### Information given
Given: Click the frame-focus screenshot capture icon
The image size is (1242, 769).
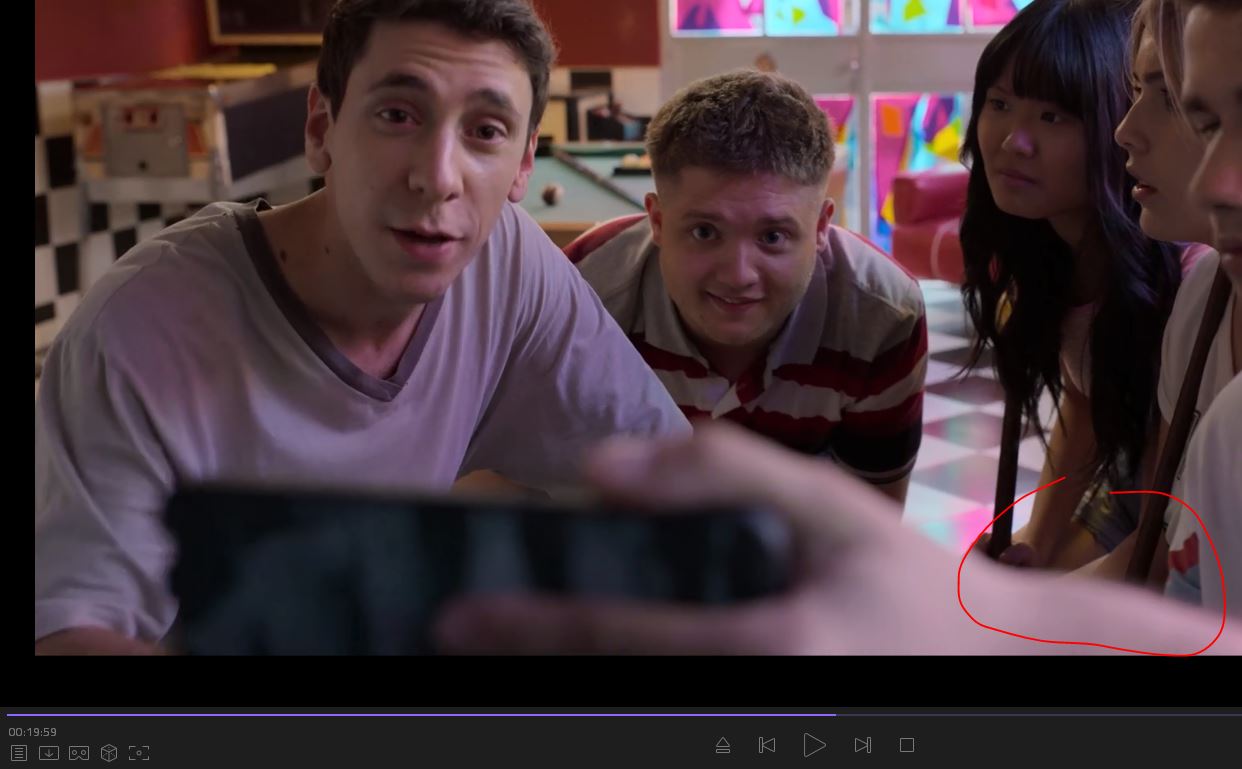Looking at the screenshot, I should 139,753.
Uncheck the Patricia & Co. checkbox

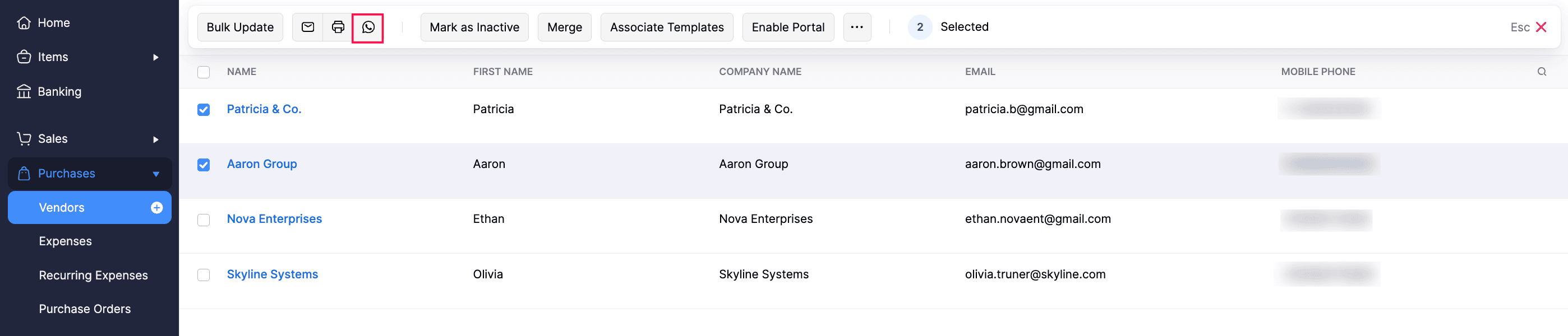click(x=204, y=110)
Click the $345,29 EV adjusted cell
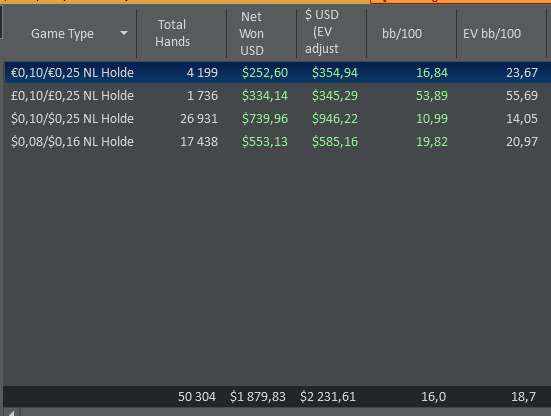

### Exercise instructions
Write out all of the material above verbatim, omitting the pictures.

### Answer to this task
Given: Click the frame-focus screenshot capture icon
The image size is (1242, 769).
Looking at the screenshot, I should 139,753.
Uncheck the Patricia & Co. checkbox

click(x=204, y=110)
Click the $345,29 EV adjusted cell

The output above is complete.